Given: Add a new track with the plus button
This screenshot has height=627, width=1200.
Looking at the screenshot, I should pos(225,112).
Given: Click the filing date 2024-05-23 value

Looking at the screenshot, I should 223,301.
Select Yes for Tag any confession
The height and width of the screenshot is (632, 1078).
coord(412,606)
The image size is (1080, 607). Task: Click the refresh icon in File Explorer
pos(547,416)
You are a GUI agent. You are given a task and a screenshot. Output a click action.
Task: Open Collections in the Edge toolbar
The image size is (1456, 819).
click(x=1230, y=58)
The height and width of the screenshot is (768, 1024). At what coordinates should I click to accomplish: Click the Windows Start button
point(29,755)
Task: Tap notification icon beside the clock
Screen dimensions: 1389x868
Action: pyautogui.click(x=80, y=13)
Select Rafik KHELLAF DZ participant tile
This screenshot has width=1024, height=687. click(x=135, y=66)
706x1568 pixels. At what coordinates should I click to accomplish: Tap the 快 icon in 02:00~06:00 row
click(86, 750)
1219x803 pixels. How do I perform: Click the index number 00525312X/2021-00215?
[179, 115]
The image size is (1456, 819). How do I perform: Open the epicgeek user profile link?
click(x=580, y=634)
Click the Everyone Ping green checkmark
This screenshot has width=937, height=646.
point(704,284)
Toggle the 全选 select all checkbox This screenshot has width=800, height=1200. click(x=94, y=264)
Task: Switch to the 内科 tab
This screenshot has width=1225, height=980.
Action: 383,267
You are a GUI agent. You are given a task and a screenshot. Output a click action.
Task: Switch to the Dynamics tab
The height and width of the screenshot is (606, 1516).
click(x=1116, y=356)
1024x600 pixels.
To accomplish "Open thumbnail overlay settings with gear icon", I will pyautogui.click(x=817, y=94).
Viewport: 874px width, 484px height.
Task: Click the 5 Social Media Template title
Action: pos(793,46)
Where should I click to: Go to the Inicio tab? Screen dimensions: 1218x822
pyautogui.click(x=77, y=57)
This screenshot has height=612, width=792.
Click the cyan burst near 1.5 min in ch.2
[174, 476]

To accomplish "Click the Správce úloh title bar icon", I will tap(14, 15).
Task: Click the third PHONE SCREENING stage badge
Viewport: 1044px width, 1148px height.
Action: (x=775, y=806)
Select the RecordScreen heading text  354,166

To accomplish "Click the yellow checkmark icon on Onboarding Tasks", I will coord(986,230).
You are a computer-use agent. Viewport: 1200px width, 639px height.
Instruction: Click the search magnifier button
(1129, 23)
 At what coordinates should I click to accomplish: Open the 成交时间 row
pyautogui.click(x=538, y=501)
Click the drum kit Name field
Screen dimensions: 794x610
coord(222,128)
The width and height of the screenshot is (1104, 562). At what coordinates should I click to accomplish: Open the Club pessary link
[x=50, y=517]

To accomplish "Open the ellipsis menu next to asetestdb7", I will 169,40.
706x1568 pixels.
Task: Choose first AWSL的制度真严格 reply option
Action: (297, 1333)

******

§ Problem to solve:
Gather every line of the material above that contains the string "dimensions" and copy each one out. Case counts.

§ Solution to this exercise:
Screen dimensions: 1389x868
Where should I click to: Go to the Inicio tab? Screen dimensions: 1218x822
Screen dimensions: 794x610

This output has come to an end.